= Southern States Art League =

The Southern States Art League, originally called the All-Southern Art Association, was formed in the 1920s to draw attention to artists from the southern United States. A number of its early members were closely associated with the Charleston Renaissance, and it has been credited with helping to establish the South as "a viable art center and formidable force in the realm of American culture."

==History==
The All-Southern Art Association was originally conceived in 1920 as a committee with members drawn from the Carolina Art Association and chaired by Camilla Scott Pinckney, the mother of novelist and poet Josephine Pinckney. Its goal was to present an exhibition of only southern artists, and the inaugural All-Southern Art Exhibit was held at the Gibbes Gallery of Art in Charleston, South Carolina, in 1921. Juried by museum director Florence McIntyre and artists L. Birge Harrison, William Posey Silva, and Alfred Hutty, it was successful in attracting both large numbers of visitors and favorable national press.

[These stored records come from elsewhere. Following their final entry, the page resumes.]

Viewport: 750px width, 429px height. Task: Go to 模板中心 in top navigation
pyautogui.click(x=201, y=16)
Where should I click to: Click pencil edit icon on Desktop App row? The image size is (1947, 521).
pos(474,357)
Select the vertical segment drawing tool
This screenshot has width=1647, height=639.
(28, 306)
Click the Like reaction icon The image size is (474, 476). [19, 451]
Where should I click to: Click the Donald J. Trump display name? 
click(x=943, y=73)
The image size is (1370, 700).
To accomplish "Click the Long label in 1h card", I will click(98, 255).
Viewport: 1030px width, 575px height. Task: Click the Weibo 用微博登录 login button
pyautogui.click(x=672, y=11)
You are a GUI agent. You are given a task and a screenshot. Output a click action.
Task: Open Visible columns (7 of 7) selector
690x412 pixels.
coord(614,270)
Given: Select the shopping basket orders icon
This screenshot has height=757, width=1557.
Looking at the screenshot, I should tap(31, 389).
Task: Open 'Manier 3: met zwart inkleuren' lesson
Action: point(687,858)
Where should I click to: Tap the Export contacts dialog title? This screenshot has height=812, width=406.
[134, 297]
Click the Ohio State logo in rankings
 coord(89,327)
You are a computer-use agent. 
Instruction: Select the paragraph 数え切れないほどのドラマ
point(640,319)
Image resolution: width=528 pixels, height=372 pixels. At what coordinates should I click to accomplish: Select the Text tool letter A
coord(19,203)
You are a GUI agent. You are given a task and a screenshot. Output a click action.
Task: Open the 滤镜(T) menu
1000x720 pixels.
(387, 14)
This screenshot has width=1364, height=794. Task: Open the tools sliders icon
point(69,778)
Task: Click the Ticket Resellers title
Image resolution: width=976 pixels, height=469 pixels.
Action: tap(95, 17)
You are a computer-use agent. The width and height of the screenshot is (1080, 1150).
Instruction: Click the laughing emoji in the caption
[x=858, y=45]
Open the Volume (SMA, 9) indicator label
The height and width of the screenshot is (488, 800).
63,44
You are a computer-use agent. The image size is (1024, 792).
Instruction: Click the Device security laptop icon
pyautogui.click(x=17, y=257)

Following the first show, the association put on shows at venues that rotated through a roster of leading southern cities, including New Orleans (Louisiana), Columbia (South Carolina), Atlanta and Mobile (Georgia). The association also sponsored lecture tours by southern artists and in 1921-22 organized an exhibition by leading Charleston Renaissance artist Alice Ravenel Huger Smith. Other southern art leagues such as the Palm Beach Art League in Florida became affiliated with the All-Southern Art Association.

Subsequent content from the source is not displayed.